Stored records
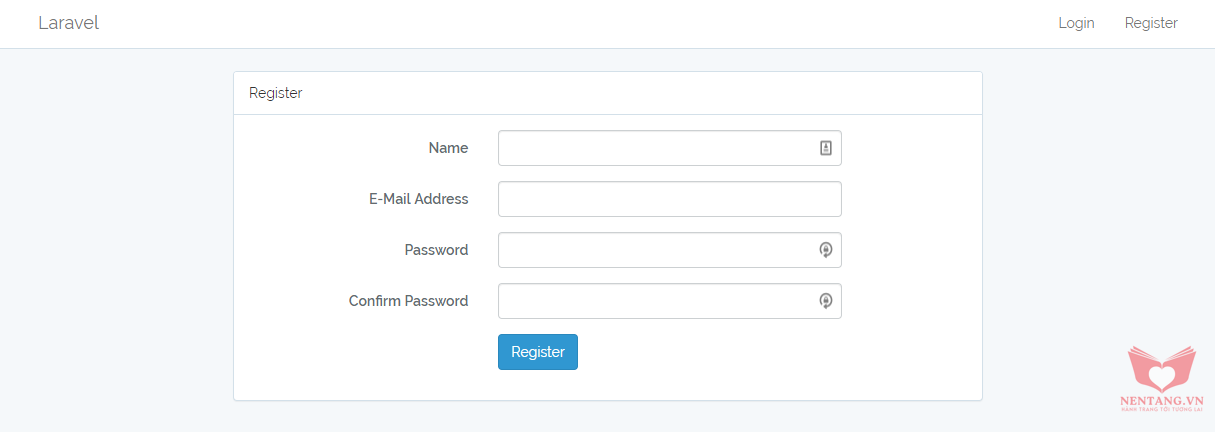Image resolution: width=1215 pixels, height=432 pixels.
Task: Click the contact autofill icon in Name field
Action: (826, 148)
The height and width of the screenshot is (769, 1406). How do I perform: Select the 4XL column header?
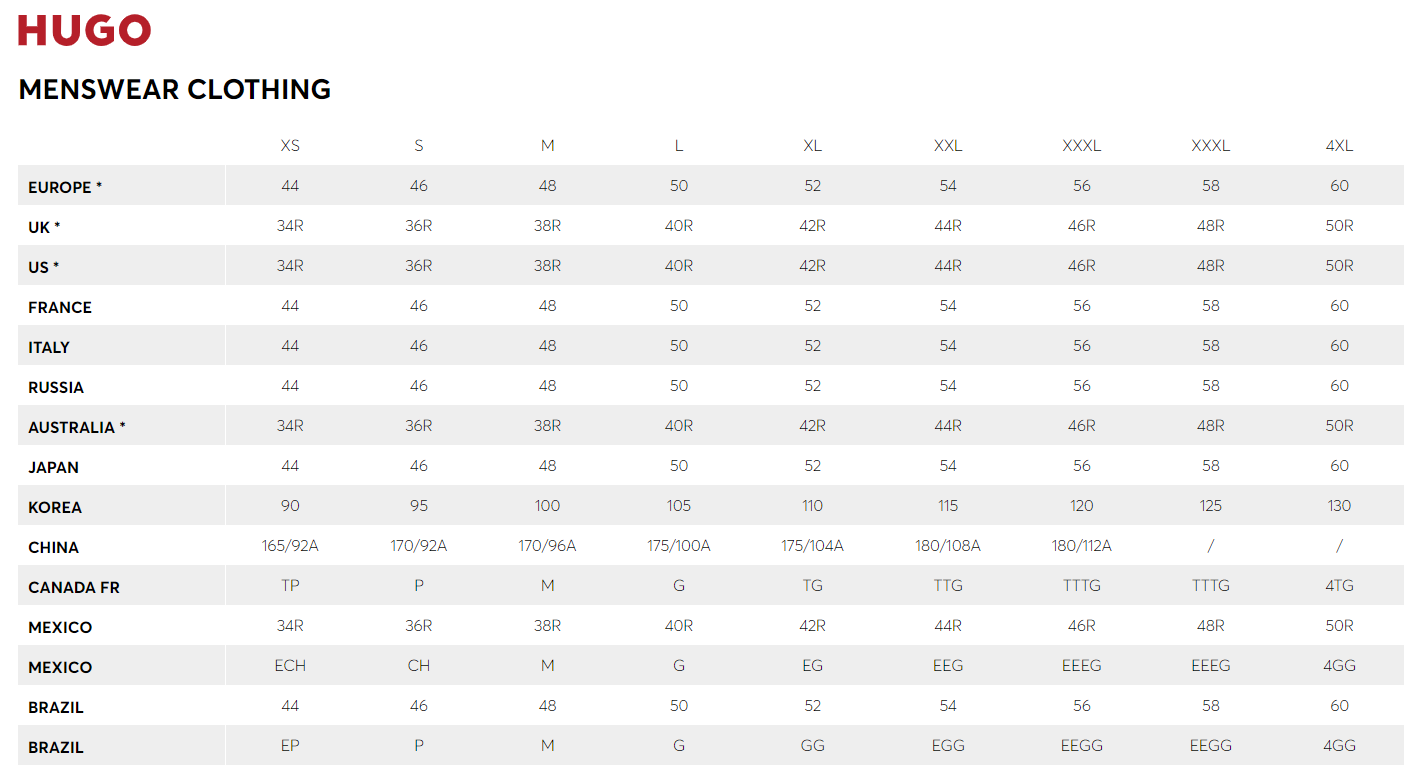pos(1339,146)
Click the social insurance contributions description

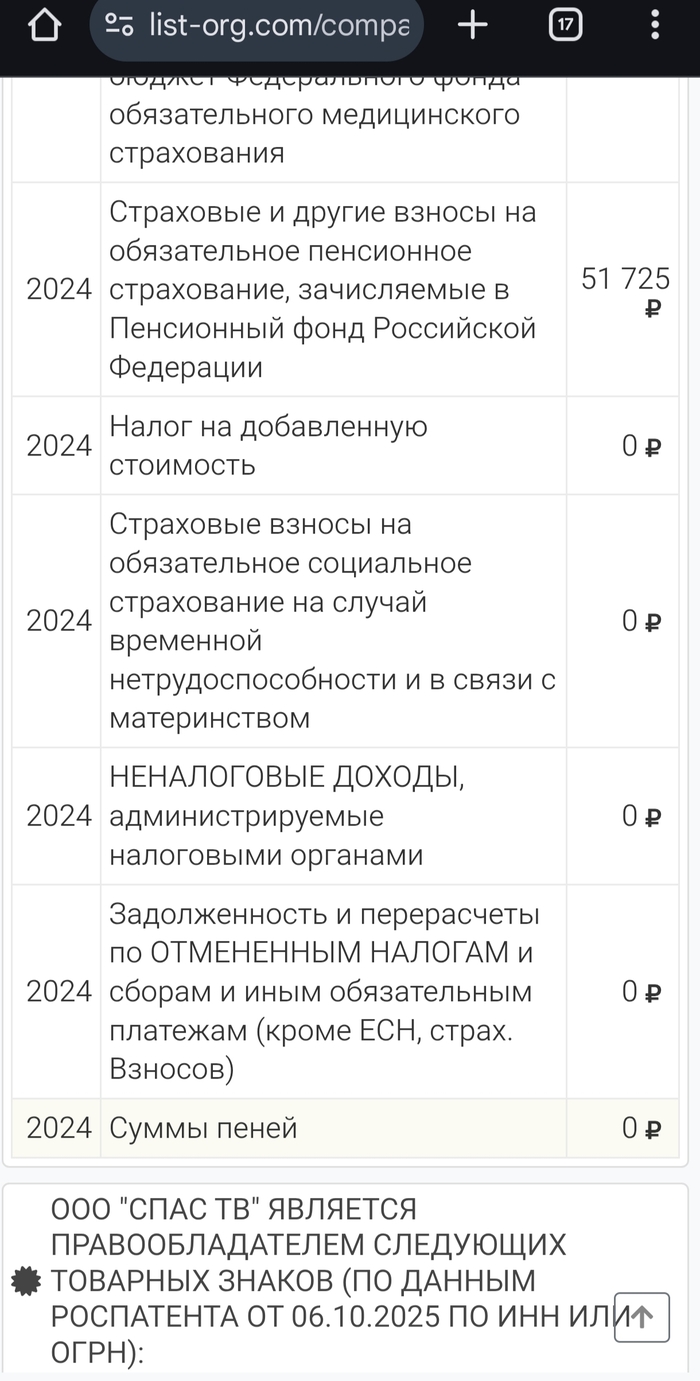332,621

Activity
Please copy exactly the lines from the one containing "The height and" through the last line of the records above, both included, and leave out any pictures.

Answer box
The height and width of the screenshot is (769, 1406). How do I perform: Select the 4XL column header?
pos(1339,146)
Click the social insurance contributions description

332,621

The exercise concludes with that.